Holdorf’s excited shout beat Mother to it. “I don’t believe it, skipper,” he yelled. “They’re turning; the bastards are bloody well turning away. They’ve fallen for Kawaguchi’s decoy attack.”
Ribot’s heart thudded in his chest as hope flared for the first time since the Hammers had dropped. “Shit, Leon! Are you sure?” Ribot stared at the command plot, desperately praying that 387’s navigator was right. “By God,” he said finally. “I think you’re right. Mother, you confirm?”

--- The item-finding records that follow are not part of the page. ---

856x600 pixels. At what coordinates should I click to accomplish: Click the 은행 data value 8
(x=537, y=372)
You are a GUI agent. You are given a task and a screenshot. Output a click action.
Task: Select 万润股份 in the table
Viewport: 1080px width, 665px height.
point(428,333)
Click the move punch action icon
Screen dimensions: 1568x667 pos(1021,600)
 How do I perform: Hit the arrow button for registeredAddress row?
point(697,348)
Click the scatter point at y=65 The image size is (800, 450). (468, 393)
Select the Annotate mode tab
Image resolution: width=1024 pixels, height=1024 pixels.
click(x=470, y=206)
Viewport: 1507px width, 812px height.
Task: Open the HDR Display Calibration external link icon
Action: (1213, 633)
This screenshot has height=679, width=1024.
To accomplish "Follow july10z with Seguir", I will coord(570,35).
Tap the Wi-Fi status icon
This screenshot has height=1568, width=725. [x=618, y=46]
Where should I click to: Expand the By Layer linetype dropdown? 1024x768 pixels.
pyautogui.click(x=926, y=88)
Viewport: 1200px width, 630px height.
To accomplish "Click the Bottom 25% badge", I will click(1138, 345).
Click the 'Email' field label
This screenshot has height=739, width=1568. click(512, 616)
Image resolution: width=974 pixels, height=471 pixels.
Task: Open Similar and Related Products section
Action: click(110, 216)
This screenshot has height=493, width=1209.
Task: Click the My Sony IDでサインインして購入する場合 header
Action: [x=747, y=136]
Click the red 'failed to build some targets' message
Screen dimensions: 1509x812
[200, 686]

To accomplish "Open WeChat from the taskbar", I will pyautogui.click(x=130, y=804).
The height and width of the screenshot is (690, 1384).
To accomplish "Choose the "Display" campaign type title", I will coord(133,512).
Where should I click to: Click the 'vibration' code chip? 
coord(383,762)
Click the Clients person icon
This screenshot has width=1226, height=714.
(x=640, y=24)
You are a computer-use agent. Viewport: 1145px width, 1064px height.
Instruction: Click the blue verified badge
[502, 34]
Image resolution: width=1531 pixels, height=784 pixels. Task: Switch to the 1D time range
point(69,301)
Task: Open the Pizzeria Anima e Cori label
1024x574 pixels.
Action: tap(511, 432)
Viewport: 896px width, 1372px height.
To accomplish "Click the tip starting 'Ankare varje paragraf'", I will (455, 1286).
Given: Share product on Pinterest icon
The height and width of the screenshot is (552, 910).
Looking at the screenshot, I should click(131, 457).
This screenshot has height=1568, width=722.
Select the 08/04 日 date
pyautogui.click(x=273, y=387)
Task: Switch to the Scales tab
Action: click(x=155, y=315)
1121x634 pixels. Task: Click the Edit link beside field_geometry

“Confirmed, command. But not Gore. She remains on targeting vector.”
“Command, roger. Mother, any chance the New Dallas and the heavy escorts will get off a salvo from their stern batteries?” Ribot tried unsuccessfully to keep the edginess out of his voice. Together, the three heavy ships in the Hammer group could fire close to 400,000 slugs from their after rail-gun batteries. Even if they targeted both of the light scouts and got their swarm geometry and ripple timing only half-right, it really would be all over.